※原作沿いですが展開はかなり変わっています。苦手な方はブラウザバックしてください。
幽霊騒ぎの後に、セァラは光彦が行方不明になったという話を聞いた。いつものようにコナンたちの後を追って、群馬県までついていく。
(ああ。あの連続殺人犯。逃げたんですね。まあ、会ったら捕まえるくらいで良いでしょう)
沼淵己一郎。一般人にとっては恐ろしい男でも、セァラの敵ではない。そんな男より、この森のどこかに居るという光彦を探す事の方が大切だ。
(……さて。子供1人で行ける範囲なんて、限られていると思いますが……)
セァラは少し考えた。コナンから離れて、探しに行くべきかどうか。その時、セァラが持つ仕事用の携帯に連絡が入る。
(誰かと思えば、コナンくんですか。ええと、何々?)
届いたのはメール。文面は簡素な物だった。
『一緒に光彦を探してくれる?』
セァラは携帯を閉じて、ため息をついた。
(……仕方がないですね。コナンくんは一応、刑事さんと一緒にいます。頼りない方ですが、居ないよりはマシだと思うことにしましょう)
コナンたちから離れる。神経を研ぎ澄ませて、森の中を最高速で駆け抜ける。この森の地図は、既に見ている。彼女は1度見たものなら、目を
(どこに居るんでしょうか、光彦くんは)
現在地は、既に把握できている。後は彼を見つけるだけだ。息づかい。気配。そういったものを手がかりにして、人を探す。光彦だけではない。余裕があるので、沼淵もついでに探した。
(先に見つけて、無力化しておけるのなら……それが1番良いですし)
コナンが危険なことに巻き込まれる確率も下がる。そう考えて、走り続ける。そして。彼女は小川の近くで、沼淵と光彦が向かい合っている所を見た。判断は一瞬。沼淵が『一緒やな…』と呟いた直後に、彼女は彼に手刀を食らわせて気絶させた。光彦が、目を見開いて固まる。
「あなたは……?」
セァラはその言葉を聞いて微笑んだ。
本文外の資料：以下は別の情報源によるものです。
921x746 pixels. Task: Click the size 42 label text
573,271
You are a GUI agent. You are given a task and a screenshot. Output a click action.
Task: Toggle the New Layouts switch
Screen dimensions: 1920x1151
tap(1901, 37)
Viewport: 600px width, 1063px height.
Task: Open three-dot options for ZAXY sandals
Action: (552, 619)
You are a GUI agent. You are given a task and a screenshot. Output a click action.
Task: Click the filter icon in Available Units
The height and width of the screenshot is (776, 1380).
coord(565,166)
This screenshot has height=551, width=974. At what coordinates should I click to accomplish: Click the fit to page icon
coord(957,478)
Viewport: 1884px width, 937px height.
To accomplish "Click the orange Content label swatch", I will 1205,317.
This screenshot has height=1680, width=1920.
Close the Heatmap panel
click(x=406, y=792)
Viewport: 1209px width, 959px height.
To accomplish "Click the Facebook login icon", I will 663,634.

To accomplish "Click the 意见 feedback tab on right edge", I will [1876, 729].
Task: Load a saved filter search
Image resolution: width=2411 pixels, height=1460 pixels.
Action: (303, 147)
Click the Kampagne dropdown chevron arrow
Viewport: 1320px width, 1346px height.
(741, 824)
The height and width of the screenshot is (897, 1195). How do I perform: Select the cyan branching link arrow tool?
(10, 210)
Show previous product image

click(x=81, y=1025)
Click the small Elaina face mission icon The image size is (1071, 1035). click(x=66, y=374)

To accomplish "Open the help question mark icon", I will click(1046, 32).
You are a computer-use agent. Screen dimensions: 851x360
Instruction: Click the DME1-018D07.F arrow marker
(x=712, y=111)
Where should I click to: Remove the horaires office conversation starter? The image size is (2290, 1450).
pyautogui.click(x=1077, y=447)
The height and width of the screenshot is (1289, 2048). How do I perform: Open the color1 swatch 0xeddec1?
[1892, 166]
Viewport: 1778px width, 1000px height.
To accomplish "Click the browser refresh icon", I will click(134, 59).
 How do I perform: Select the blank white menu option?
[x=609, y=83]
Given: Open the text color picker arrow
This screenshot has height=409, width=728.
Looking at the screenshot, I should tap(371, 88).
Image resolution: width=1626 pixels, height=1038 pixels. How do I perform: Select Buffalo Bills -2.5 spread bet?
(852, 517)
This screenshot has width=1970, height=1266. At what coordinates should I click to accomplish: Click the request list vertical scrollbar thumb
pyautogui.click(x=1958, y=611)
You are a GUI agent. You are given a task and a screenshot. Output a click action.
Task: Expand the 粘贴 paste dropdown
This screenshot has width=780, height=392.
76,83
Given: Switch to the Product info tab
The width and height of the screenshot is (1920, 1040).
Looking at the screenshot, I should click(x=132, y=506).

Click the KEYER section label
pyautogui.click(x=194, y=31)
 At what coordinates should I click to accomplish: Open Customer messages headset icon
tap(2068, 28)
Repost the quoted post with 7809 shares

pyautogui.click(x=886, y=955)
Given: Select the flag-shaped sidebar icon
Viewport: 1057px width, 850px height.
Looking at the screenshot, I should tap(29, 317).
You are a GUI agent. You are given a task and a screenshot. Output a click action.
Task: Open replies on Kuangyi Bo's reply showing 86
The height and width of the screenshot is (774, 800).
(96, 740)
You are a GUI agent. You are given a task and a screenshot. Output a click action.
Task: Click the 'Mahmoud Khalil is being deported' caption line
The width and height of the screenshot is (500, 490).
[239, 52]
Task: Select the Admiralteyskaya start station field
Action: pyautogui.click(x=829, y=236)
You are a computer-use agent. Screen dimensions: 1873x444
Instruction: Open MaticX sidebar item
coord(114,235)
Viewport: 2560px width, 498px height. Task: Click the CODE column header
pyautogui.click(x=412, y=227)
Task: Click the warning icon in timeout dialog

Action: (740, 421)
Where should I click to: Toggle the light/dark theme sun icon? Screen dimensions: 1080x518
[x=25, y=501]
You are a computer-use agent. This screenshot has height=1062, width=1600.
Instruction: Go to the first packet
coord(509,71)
今は、以前会った時とは違う顔だ。初めて会った人間を装って、彼女は彼に笑いかける。
「覆面警官だ。……君は、迷子かな? 私はこれから、沼淵を警察に引き渡しに行くつもりだ。君も一緒に来るといい」
そう言って、彼女は沼淵を担いだ。光彦の表情が明るくなる。彼は掠れた声で、礼を言った。
「あ、はい。ありがとうございます」
セァラは優しい笑顔を浮かべた。彼を安心させるために。
「酷い声だね。無理はしないように。……これも私の仕事だ。気にしなくてもいいんだよ」
光彦が無言で頷く。彼女は彼が付いてこられるように、ゆっくりとした足取りで歩いた。そうしながら、彼女は思考を巡らせる。
(丁度、コナンくんが近くに来ています。そこまで行きましょう)
木々の間を抜けて、小川のある場所に出る。コナンはすぐに気づいて、駆け寄ってきた。
「光彦! 良かった、無事だったのか!」
「は、はい! このお兄さんに、助けてもらって……あれ?」
光彦が横を見る。そこには、気絶して縛られた沼淵が転がっているだけだった。
「変ですね。さっきまで、確かにここに居たんですけど……」
「あー……大丈夫。その人は多分、シャイなだけだから。それよりオメー、やっぱりホタルを捕まえに来てたんだな」
コナンは苦笑した。そしてすかさず話を逸らす。遠くから、博士たちが駆けてくる。山村刑事は、倒れている沼淵を見て首を傾げた。
「え? なんで?」
その場が一気に騒がしくなる。セァラはその様子を、離れた場所から見ていた。
(一件落着、ですね。……っと)
メールが届く。文面には1言、ありがとうとだけ書いてある。彼女は笑って返信した。
(これは貸しです。いつか返していただきますね……と)
牽制のつもりだが、果たしてどれだけ効果があったのかは分からない。メールを見たコナンには、特に変わりは無かったから。彼は灰原と何事かを話した後に、光彦の背を押した。光彦が、組んでいた手をゆっくりと開く。その手の中から、ホタルが出てきた。
(……なるほど。そのために、ここまで来たんですね。子供らしい発想です)
ホタルの淡い光を見て、セァラは目を細めた。日本の夏の、風物詩。
(確かにこれは、綺麗ですね)
子供たちが喜んでいる。その様子を、彼女は笑顔で見守った。